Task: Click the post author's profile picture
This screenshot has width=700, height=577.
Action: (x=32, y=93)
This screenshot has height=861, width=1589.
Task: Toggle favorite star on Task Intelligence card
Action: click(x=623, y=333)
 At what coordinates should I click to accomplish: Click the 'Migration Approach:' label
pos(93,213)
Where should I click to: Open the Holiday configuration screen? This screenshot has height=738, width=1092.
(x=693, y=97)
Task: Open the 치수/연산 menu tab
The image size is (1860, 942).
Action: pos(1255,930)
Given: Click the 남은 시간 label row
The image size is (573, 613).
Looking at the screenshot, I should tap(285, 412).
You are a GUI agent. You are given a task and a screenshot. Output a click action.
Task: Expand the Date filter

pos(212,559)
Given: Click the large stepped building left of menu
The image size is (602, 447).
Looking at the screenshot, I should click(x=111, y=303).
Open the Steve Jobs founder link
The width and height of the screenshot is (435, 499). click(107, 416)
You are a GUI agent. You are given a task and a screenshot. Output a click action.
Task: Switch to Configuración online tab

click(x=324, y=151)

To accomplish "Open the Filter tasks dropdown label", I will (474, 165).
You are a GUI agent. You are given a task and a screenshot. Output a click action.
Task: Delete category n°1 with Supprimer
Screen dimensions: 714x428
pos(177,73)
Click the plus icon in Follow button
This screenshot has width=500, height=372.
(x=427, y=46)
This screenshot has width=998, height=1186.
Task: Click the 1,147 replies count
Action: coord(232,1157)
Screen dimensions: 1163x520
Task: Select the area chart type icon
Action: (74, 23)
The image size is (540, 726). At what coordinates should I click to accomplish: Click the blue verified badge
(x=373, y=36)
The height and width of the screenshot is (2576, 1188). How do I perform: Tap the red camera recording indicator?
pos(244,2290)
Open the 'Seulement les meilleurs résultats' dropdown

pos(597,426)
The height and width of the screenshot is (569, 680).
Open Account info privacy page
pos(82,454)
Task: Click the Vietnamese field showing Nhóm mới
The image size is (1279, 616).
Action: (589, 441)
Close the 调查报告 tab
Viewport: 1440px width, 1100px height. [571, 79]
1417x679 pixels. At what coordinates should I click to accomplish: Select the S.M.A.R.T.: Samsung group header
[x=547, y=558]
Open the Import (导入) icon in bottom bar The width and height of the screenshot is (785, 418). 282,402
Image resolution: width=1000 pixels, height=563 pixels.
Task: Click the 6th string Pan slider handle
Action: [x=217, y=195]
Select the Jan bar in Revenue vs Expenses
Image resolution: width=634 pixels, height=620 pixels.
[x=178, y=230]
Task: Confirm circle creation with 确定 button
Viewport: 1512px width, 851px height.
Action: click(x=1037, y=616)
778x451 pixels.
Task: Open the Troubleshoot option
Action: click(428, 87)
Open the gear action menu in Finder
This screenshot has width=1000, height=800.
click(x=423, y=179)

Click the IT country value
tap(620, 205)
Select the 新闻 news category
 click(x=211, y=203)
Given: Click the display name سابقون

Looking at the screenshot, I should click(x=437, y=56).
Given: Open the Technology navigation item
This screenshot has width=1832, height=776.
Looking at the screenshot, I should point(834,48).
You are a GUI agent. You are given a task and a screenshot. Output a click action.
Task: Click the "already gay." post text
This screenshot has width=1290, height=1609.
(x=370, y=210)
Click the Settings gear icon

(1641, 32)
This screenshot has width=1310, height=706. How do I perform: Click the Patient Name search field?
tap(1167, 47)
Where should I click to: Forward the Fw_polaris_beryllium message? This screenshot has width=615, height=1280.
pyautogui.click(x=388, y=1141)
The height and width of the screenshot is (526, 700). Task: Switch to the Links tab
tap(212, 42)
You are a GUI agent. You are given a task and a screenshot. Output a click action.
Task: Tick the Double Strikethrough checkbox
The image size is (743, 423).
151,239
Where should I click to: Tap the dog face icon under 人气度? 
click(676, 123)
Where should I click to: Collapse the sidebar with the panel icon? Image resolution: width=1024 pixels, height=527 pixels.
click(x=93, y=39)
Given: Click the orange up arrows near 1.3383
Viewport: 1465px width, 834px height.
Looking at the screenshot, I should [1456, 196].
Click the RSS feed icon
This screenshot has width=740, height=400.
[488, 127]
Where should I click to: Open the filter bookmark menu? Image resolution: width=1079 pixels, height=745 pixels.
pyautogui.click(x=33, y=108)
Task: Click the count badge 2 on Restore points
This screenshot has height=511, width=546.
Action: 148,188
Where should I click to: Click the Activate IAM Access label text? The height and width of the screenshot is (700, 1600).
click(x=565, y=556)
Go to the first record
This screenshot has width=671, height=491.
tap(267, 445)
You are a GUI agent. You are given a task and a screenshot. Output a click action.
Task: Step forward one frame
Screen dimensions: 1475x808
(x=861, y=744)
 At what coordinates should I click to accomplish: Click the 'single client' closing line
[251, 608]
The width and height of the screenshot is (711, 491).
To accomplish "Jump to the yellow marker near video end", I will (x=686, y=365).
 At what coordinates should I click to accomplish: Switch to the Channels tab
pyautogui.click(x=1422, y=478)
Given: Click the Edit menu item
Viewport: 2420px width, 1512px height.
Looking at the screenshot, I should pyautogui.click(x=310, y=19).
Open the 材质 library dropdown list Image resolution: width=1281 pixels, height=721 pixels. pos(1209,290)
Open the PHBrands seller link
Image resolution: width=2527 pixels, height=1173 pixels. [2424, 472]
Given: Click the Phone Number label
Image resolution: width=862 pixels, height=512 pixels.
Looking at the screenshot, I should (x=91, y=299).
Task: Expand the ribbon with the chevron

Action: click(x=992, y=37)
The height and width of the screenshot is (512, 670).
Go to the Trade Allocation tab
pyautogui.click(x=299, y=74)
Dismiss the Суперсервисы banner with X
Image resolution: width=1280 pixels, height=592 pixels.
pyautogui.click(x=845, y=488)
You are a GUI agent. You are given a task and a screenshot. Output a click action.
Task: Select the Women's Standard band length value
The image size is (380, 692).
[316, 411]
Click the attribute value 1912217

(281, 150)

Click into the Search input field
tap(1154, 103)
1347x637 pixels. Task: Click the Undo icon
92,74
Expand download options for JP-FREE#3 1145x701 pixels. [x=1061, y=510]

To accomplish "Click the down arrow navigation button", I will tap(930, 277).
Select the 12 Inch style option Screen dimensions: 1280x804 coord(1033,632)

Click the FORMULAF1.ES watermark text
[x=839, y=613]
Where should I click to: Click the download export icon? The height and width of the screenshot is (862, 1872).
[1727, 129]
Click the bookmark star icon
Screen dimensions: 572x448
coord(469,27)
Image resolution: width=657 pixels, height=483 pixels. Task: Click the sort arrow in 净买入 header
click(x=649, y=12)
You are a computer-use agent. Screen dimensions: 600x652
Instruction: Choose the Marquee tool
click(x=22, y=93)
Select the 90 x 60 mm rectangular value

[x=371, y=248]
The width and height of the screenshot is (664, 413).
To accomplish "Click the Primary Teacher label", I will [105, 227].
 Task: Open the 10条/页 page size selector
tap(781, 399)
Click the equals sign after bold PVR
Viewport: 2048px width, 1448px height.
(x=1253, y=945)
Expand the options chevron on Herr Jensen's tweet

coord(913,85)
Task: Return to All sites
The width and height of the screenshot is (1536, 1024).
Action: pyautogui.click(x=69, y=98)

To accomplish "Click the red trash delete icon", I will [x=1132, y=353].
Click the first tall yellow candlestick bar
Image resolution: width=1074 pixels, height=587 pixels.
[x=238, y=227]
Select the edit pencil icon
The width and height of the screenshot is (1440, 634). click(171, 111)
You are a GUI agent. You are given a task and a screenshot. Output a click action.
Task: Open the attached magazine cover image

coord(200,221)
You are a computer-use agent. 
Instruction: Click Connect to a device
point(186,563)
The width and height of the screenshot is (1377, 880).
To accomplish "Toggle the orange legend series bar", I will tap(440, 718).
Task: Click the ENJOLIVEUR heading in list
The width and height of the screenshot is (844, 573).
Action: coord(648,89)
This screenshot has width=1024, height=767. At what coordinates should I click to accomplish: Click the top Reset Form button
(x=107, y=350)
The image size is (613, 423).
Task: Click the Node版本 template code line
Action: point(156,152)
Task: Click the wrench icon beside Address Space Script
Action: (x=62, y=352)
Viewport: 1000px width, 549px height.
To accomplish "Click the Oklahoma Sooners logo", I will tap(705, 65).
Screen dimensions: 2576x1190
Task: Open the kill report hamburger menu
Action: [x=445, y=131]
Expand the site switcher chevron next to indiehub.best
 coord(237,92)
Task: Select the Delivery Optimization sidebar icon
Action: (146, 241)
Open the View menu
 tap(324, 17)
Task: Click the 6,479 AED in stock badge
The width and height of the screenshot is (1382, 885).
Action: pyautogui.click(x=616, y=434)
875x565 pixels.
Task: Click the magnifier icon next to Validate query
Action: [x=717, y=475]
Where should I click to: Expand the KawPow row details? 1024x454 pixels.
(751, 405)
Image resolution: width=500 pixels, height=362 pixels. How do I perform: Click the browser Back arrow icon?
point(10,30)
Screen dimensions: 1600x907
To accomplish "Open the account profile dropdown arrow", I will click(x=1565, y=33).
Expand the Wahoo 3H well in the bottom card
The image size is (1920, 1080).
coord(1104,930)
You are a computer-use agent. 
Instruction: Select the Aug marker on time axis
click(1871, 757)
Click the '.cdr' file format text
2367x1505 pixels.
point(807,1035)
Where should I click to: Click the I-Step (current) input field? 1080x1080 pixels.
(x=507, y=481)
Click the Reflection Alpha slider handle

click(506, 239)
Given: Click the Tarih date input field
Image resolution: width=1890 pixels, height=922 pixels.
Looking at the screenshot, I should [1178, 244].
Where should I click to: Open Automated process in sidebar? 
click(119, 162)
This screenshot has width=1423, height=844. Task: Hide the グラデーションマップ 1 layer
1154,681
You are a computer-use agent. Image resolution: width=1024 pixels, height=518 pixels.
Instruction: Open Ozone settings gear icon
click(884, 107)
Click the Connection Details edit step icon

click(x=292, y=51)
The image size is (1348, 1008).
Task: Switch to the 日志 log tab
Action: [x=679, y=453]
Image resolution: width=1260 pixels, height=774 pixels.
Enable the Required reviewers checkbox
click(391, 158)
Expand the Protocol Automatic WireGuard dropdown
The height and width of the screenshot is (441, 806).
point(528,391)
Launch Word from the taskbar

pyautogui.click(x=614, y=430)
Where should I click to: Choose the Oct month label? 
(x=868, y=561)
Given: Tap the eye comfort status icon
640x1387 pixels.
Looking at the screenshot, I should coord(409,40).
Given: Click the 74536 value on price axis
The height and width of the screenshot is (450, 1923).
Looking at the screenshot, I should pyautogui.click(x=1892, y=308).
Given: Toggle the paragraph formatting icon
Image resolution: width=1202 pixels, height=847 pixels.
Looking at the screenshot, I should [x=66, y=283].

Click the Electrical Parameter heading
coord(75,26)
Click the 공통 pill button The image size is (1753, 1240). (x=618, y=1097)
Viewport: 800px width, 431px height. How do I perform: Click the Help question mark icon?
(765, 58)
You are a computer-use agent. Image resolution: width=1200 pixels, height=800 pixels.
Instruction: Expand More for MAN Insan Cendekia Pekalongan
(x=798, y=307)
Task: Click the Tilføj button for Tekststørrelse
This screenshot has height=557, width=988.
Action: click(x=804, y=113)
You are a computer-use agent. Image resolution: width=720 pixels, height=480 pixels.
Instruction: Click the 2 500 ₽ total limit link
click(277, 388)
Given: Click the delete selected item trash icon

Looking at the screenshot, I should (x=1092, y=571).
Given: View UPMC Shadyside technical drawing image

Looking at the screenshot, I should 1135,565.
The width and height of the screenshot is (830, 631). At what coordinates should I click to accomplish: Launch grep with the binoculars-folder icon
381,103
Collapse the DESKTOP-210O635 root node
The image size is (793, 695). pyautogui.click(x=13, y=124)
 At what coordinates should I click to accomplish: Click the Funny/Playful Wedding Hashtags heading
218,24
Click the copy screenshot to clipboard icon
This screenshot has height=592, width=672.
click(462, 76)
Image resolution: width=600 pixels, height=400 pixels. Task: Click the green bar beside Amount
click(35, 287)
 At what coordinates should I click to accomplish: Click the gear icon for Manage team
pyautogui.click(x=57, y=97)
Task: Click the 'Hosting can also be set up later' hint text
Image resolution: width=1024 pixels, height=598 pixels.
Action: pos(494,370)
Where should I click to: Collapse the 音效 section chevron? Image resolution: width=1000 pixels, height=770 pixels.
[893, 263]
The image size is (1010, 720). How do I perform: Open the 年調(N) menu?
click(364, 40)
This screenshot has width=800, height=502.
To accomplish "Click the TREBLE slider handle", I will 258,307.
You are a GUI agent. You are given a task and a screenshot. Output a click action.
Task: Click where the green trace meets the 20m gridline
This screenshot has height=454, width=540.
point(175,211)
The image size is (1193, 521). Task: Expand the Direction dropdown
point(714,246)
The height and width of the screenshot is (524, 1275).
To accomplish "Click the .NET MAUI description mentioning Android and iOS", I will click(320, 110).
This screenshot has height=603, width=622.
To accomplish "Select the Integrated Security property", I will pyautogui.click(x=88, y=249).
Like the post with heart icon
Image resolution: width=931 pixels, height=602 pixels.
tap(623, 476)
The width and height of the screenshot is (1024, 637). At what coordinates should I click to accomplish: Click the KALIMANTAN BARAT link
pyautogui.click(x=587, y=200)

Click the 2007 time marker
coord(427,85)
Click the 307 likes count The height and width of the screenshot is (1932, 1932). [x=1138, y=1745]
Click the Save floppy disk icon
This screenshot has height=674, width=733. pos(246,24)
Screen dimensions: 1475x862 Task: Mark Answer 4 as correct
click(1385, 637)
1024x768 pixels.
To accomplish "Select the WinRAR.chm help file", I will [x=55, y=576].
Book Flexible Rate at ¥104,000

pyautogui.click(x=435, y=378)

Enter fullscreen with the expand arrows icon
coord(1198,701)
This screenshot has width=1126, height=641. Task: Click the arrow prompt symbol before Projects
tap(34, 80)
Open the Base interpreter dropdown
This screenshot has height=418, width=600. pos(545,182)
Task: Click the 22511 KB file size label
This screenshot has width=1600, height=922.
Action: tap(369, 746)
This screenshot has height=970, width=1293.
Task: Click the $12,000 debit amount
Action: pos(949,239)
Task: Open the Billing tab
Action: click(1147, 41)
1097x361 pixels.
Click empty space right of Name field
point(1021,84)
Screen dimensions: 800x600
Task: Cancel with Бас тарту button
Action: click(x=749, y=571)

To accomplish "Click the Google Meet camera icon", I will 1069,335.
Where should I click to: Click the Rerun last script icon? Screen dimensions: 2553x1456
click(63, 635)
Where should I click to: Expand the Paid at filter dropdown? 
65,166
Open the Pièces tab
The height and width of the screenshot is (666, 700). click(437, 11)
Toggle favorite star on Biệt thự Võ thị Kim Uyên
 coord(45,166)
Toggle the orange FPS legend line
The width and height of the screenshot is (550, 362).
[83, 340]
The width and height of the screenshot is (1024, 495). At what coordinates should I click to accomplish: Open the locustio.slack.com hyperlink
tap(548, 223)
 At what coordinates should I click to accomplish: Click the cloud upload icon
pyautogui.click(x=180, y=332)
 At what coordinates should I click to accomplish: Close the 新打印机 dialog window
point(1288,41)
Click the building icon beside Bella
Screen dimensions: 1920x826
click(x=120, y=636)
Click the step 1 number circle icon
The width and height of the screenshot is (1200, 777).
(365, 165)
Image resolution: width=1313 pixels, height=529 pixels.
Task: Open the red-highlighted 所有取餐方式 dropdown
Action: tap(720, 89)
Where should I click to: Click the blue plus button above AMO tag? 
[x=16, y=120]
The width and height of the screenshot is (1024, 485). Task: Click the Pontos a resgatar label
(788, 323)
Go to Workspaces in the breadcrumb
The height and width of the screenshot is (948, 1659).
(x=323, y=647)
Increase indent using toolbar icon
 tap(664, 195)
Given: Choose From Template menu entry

__Exercise details__. Return every line from the entries that holds the string "profile".

__Response box__.
Task: Click the post author's profile picture
To accomplish "Open the account profile dropdown arrow", I will click(x=1565, y=33).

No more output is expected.